[Stored data]
==*==
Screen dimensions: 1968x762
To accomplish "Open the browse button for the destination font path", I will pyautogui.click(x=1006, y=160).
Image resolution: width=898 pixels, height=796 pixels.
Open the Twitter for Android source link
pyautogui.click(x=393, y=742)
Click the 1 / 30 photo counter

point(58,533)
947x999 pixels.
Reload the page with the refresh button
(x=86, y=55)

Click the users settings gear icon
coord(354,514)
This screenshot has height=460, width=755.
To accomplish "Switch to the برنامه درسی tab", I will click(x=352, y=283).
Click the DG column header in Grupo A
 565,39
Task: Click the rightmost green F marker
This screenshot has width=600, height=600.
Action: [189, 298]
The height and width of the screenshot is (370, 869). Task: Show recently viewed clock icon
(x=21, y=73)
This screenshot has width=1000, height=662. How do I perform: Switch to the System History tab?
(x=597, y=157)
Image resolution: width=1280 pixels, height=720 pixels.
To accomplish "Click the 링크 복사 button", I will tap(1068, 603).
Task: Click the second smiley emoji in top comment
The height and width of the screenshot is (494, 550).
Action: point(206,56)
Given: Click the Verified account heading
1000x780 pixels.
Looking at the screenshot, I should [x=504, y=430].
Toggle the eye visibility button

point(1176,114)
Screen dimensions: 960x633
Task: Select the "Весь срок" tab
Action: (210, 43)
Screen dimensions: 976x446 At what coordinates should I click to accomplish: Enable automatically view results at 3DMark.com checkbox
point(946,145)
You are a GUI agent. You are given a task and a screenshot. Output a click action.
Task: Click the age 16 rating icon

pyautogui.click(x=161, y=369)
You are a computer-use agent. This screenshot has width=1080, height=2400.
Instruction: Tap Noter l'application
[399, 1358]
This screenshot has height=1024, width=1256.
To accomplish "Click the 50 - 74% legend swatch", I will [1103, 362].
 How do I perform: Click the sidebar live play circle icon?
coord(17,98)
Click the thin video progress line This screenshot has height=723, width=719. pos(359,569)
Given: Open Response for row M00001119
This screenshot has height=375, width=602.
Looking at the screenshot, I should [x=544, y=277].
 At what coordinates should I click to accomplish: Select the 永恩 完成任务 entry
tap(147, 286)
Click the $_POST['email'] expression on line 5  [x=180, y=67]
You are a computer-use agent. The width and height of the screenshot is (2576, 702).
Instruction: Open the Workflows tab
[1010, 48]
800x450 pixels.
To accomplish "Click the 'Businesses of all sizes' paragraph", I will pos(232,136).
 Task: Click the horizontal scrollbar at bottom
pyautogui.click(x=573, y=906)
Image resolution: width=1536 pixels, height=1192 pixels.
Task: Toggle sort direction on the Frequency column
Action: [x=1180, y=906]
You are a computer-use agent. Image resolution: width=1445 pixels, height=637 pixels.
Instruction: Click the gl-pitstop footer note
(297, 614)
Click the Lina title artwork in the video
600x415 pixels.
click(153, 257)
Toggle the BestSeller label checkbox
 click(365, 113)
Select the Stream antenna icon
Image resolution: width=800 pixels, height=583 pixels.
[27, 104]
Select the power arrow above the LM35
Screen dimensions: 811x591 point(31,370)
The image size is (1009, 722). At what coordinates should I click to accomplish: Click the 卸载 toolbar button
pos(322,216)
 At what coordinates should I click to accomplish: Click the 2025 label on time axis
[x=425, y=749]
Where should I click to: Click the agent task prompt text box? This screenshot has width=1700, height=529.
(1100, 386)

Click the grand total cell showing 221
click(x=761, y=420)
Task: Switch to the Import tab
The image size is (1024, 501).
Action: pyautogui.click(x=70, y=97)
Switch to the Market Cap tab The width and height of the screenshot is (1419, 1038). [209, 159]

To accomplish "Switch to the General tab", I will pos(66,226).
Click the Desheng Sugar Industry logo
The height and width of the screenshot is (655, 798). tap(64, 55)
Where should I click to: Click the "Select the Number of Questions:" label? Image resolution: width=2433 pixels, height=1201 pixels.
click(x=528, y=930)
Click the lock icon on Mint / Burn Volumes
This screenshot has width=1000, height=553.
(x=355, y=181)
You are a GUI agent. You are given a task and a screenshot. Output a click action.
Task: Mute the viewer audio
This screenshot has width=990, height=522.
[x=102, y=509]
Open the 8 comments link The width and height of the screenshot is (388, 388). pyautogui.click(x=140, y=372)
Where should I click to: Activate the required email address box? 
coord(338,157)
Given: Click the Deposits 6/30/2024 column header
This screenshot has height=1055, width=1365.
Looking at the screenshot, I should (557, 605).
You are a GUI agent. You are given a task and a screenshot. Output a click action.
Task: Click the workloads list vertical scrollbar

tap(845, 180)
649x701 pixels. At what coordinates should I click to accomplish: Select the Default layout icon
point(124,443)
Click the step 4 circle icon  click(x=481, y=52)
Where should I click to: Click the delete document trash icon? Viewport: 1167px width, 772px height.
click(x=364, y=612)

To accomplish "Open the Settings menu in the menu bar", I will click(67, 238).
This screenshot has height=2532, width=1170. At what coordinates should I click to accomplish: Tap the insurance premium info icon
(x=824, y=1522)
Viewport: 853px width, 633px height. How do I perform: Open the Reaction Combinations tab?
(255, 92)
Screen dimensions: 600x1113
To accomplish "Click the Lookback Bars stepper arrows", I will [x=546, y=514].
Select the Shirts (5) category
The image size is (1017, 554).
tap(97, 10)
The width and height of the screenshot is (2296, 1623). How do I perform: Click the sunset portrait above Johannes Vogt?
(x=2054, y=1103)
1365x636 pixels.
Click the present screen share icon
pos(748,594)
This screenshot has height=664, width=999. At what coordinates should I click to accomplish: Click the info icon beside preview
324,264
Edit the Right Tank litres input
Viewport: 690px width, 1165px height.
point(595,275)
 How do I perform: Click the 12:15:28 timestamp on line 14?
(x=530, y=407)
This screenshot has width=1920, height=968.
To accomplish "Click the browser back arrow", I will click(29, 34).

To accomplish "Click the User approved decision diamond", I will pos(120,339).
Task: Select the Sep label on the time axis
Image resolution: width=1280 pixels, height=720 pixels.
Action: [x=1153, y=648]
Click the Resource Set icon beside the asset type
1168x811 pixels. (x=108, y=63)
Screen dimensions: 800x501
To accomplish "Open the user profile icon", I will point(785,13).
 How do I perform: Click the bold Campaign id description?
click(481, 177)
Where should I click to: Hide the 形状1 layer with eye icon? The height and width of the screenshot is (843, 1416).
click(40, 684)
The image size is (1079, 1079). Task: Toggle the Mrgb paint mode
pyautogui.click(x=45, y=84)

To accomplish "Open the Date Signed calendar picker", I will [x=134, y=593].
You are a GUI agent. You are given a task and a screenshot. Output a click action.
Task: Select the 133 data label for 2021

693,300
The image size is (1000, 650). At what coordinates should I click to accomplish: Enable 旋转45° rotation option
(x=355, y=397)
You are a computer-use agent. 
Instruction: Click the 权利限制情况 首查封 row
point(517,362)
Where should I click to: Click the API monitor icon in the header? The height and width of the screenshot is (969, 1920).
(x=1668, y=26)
==*==
Directions: Report the count, and only the count, of lines in the records above that contain "video".

The answer: 2